Roast specifically targets Abzan decks. Anafenza, the Foremost and Siege Rhino can provide very fast starts that put us in tough spots before we can ramp to a sweeper and blow up the world. Roast is cheap enough that we can cast a ramp spell or mana creature on turn 4 or 5 in addition to casting Roast to keep us alive until Ugin, the Spirit Dragon or Dragonlord Atarka come to sweep up the battlefield. In this matchup I like to sideboard down to one or zero Kozilek’s Return. It doesn’t really kill anything the first time it’s cast except your own mana creatures, which they have a difficult time interacting with without disrupting their curve. So a straight swap of Roasts for Returns in this matchup is where I’d aim.
Essentially filling the same role as extra sweepers against Atarka Red. Having as many three-mana sweepers as possible will vastly improve the Atarka Red matchup. I would straight swap these for Hedron Crawlers, because they both die to the sweepers and cannot block profitably. Kozilek’s Return can be brought in in any matchup where it is backbreaking enough in conjunction with World Breaker.
Jaddi Offshoot is another nod to the bad Atarka Red matchup but can also provide a way to stabilize early against a variety of decks. Whenever Jaddi Offshoot can profitably block a reasonable number of creatures, it is a decent inclusion post-sideboard. This was a card I tried in many iterations of the maindeck, but ultimately it just wasn’t good enough against enough decks.
Cranial Archive is the only form of graveyard hate we are left with. When Rally is considered one of the best decks in the format, it’s nice to have at least something to stop it. Cranial Archive is a way to lock up the game when you get in a position where you only lose to Rally the Ancestors, which happens a fair amount in the experience I had playing the matchup. I’m not entirely sure it’s necessary to be favored, but if you expect a lot of Rally, I think it’s worthwhile to have in your sideboard.
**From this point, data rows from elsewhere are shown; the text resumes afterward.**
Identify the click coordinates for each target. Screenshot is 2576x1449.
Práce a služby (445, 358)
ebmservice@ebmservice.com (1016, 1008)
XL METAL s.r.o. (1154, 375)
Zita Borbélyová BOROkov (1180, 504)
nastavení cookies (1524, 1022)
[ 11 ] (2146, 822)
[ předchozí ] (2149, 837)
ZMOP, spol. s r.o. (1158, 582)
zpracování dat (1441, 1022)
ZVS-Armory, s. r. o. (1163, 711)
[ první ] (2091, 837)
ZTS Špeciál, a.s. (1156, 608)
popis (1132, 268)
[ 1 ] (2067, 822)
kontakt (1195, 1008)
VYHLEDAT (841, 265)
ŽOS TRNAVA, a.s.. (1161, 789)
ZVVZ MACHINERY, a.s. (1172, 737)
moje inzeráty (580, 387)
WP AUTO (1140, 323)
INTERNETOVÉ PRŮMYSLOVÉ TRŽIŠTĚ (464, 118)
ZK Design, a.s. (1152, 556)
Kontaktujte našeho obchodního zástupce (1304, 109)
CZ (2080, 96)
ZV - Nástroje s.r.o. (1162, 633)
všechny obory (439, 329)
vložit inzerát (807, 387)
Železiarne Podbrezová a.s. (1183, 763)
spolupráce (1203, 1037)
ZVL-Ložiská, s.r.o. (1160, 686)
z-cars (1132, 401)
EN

This is strictly for the mirror matchup. The most important card in the matchup is Ulamog, the Ceaseless Hunger. Preventing them from casting it will win the game on its own. Having one sideboard slot that can also be searched up with a Sanctum of Ugin is worthwhile.
I used to play four copies of Ulamog in my original list. World Breaker has allowed us to play fewer but still have a fluid plan against control decks. The second copy is for mirrors, pure control decks, and any deck that is planning to play a long game.
Kozilek, the Great Distortion is in the place where Desolation Twin used to be. I bring in Kozilek against control decks and decks I expect to see Infinite Obliteration from. Kozilek is extremely powerful for closing out a game but unfortunately doesn’t improve the battlefield state enough for a ten-mana spell.
This is the sideboard slot I’m least confident in. Basically I want the fourth Ugin, the Spirit Dragon when I’m playing against decks like Abzan that it completely shuts out. Abzan is a tough matchup that becomes very easy when Ugin, The Spirit Dragon hits the table. Chandra, Flamecaller isn’t nearly as good against Siege Rhino as Ugin, so I sideboard in the fourth for this matchup.
As I stated before, this is the list I would register tomorrow if I were going to play a Standard tournament. Do I think this deck is perfect? No. Is this the best deck in Standard? I don’t think so, but I don’t think I could tell you what is either. Standard is extremely diverse, so I think playing what you know and enjoy is a good starting point until you can form a solid opinion about what to expect. I did just that and had some success this past weekend in the MOCS Playoff Event. I think this list is a good starting point for G/R Eldrazi Ramp and is something I will certainly work on in the upcoming days.